If there was a proclamation of grace, it was an afterthought, given in the sense of “just in case anyone needs this.”
Some time ago, I was an elder in a congregation during a pastoral vacancy. One of the pastors we chose to supply our pulpit for a period decided to teach on sexual morality for his sermon. The teaching was good, but it did not strike me as a sermon. It struck me as good Adult education material, or possibly the early part of a sermon. But if there was a proclamation of grace, it was an afterthought, given in the sense of “just in case anyone needs this.” After the sermon, I ran into two friends. The first friend was really pleased with what he heard. “Some people just need a good kick in the pants,” he said. Some people. Other people. Not him. A few minutes later I ran into a woman friend who was in tears. It wasn’t over sin, per se, from what I could tell. Talking to her it seemed that she had come from an evangelical background that was long on morality and short on grace. The pastor who had left had preached Christ well. But now the morning’s sermon made her feel like that was a fluke. The pastor must not have been teaching something that could be found in other Lutheran churches. It was his own concoction. A future stretched before her of unending James Dobson lectures purporting to be the Gospel. I led her by the arm to the first friend, and said to him, “This is why Law and Gospel preaching matters even in the interim.” Thankfully, this actually got through to him.
This illustrates several points pertinent to the sanctification debates.
The first is not theological.
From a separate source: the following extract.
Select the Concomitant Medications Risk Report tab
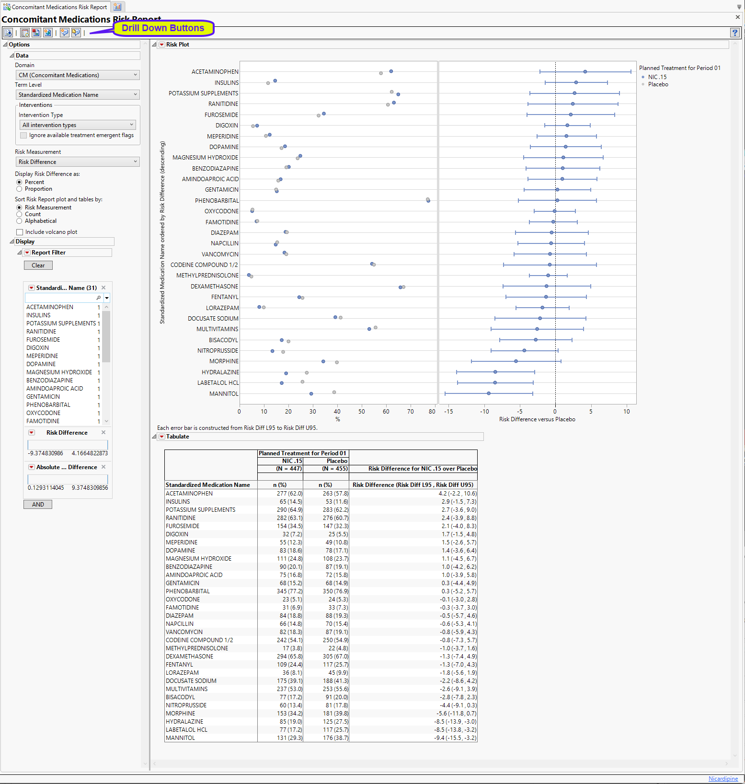The image size is (745, 784). (55, 7)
The first is that many people listen emotionally. The “kick in the pants” mentioned by the one friend was not the work of the Law as any Lutheran thinks about it. It is a this-worldly experience most of us received, first from our parents (that or something similar), and early on. “Don’t touch the outlet!” Spank. People who are careful about how they live often want to see the careless ones given a verbal spanking, in hopes that it will curb bad behavior. More importantly for this discussion, ANY kick in the pants would have pleased them. Things are crazy around here and somebody needs to put a stop to it. They judge the sermon, not by how carefully it expresses the teaching of the Scriptures, but by the fact that some people (the few renegades in the congregation) got a good surprise they weren’t expecting. The person who listens emotionally like this will identify any “kick in the pants” as Law and any benevolence from God towards us as Gospel.
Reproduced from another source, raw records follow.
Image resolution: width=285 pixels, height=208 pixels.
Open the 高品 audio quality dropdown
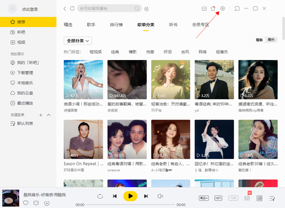(x=204, y=198)
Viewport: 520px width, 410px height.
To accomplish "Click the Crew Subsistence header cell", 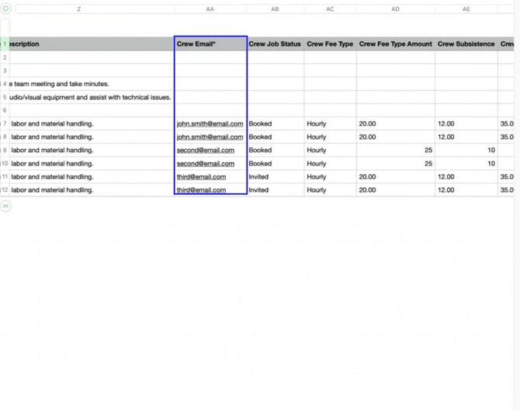I will pyautogui.click(x=466, y=44).
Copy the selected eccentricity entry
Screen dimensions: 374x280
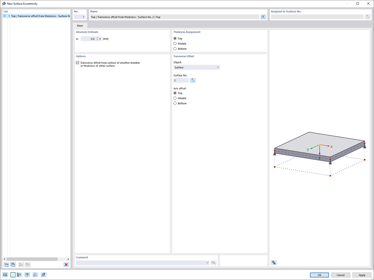click(x=13, y=265)
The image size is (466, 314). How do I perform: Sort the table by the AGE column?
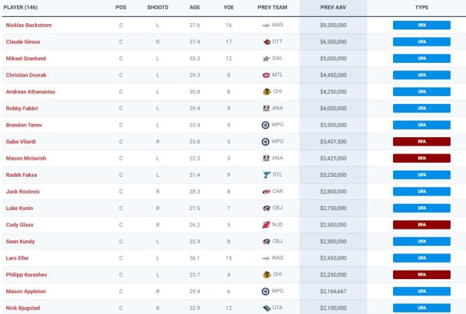194,7
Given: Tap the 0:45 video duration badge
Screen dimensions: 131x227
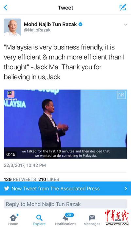Looking at the screenshot, I should point(11,154).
Do remember. Outsiders listen to the service emotionally, too. I remember a friend telling me about his girlfriend’s reaction upon visiting church. She heard a prayer directed against a particular sin. She got angry. This meant those people were “sinners.” Of course, I thought. We all are. Except to this woman, “sinners” were notorious people. Pariahs. She imagined that the righteous church members were comparing themselves to the unrighteous outsiders.
I knew she had heard it wrong. But when I stopped to think it through, I realized that I was listening through a filter. I thought it was the filter of good theology. But how could I expect an outsider to bring this understanding to what they heard in the service? People hear our language through an emotional filter. If the “kick in the pants” idea fails at the level of theology, it cannot be rescued by saying, “Yes, but most people don’t really think on that level, anyway. So it will probably just do them good.” The one who says this imagines they know what an “untheological filter” looks like. But they don’t. Not really. They, too, have been in church too long to imagine this. The outsider who hears the sermon won’t filter the message the way the moralist wishes. They’ll just hear, “God hates people like you.”, and conclude that other people in the pews are clueless about what most people’s lives are really like.
The second is how moralism tends to leave many people out of the sermon. With moralism, the emphasis is on cleaning things up. The idea is that the goal is within reach. In fact, many in the congregation have reached the goal, and it’s just a few stragglers who need to catch up with the rest. The sign of a moralistic sermon is that the hearer wishes other people they know could have been there to hear it. It might have done the other person some good. But Scripture speaks differently. “Now we know that whatever the Law says, it speaks to those who are under the Law, so that every mouth may be closed and all the world may become accountable to God” (Romans 3:19). Good Law preaching should do this. It closes EVERY mouth, not just those of a few renegades.